EZH2 is usually overexpressed in TNBC and other tumors, which has a great influence on the occurrence, development and prognosis of tumors. However, current EZH2 inhibitors, including Tazemetostat and GSK126, affect the methyl catalytic capacity of EZH2 and have little effect on the tumorigenic activity of EZH2 itself, resulting in poor efficacy against most solid tumors. Herein, we designed and optimized proteolytic targeting chimeras (PROTACs) precision targeting EZH2. The most active PROTAC molecule U3i has a high affinity for PRC2 complex (KD = 16.19 nM) and show good inhibitory effects on MDA-MB-231 (IC50 = 0.57 µM) and MDA-MB-468 (IC50 = 0.38 µM) cells. Compared with that of the GSK126, the growth inhibitory activities of U3i against these two TNBC cells increased by approximately 20- and 30-fold. Further studies showed that U3i can degrade PRC2 complex in TNBC cells, induce apoptosis, and cause little damage to normal cells. Therefore, U3i is a potential anticancer molecule for TNBC treatment.

Harmine-based dual inhibitors targeting histone deacetylase (HDAC) and DNA as a promising strategy for cancer therapy.

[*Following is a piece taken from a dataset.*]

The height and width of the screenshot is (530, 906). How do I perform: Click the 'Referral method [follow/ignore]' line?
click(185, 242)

Overexpression of histone deacetylases (HDACs) are observed in different types of cancers, but histone deacetylase inhibitors (HDACIs) have not shown significant efficacy as monotherapy against solid tumors. Recently, studies demonstrated that it is promising to combine HDACIs with DNA damage agents to improve DNA damage level to gain better effect on treating solid tumor. Harmine has been demonstrated to cause DNA damage by intercalating DNA. Therefore, we designed a series of harmine-based inhibitors targeting HDAC and DNA with multi-target strategy, the most potential compound 27 could bind to DNA and cause DNA damage. Furthermore 27 caused cells apoptosis through p53 signaling pathway, and exhibited significant anti-proliferation effects against HCT-116 cells (IC50 = 1.41 µM). As a DNA damage agent, 27 displayed low toxicity in normal cells. Compound 27 was demonstrated as a dual inhibitor targeting HDAC (HDAC1 IC50 = 0.022 µM and HDAC6 IC50 = 0.45 µM) and DNA, and had the potential in the treatment of solid tumor.

Parthenolide Derivatives as PKM2 Activators Showing Potential in Colorectal Cancer.

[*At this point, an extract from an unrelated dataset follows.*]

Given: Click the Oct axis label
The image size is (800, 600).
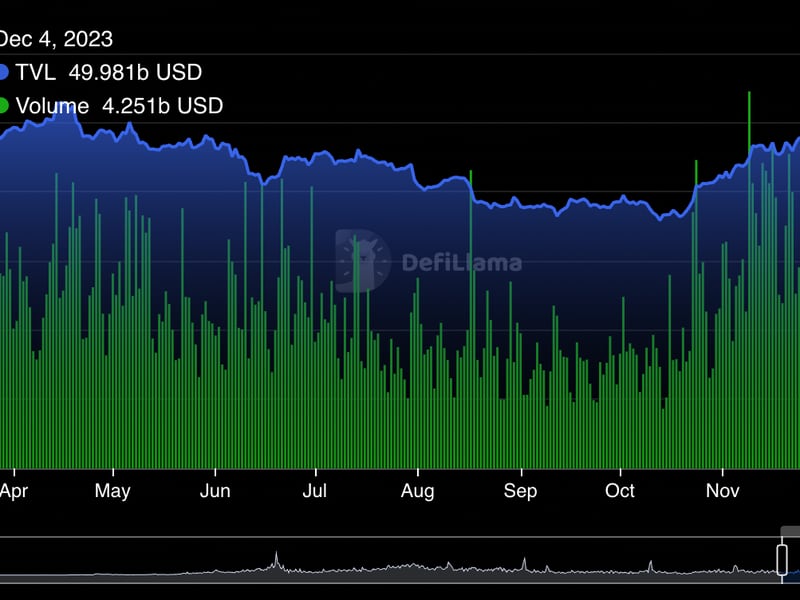Looking at the screenshot, I should [621, 491].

As a vital kinase in the glycolysis system, PKM2 is extensively expressed in colorectal cancer (CRC) to support the energy and biosynthetic needs. In this study, we designed a series of parthenolide (PTL) derivatives through a stepwise structure optimization, and an excellent derivate 29e showed good activity on PKM2 (AC50 = 86.29 nM) and displayed significant antiproliferative activity against HT29 (IC50 = 0.66 µM) and SW480 (IC50 = 0.22 µM) cells. 29e decreased the expression of total PKM2, prevented nucleus translocation of PKM2 dimer, and inhibited PKM2/STAT3 signaling pathway. 29e remarkably increased OCR and decreased the extracellular acidification rate (ECAR). The antiproliferative effect of 29e depended on PKM2, and the Cys424 of PKM2 was the key binding site. Furthermore, 29e significantly suppressed tumor growth in the HT29 xenograft model without obvious toxicity. These outcomes demonstrate that 29e is a promising drug candidate for the treatment of CRC.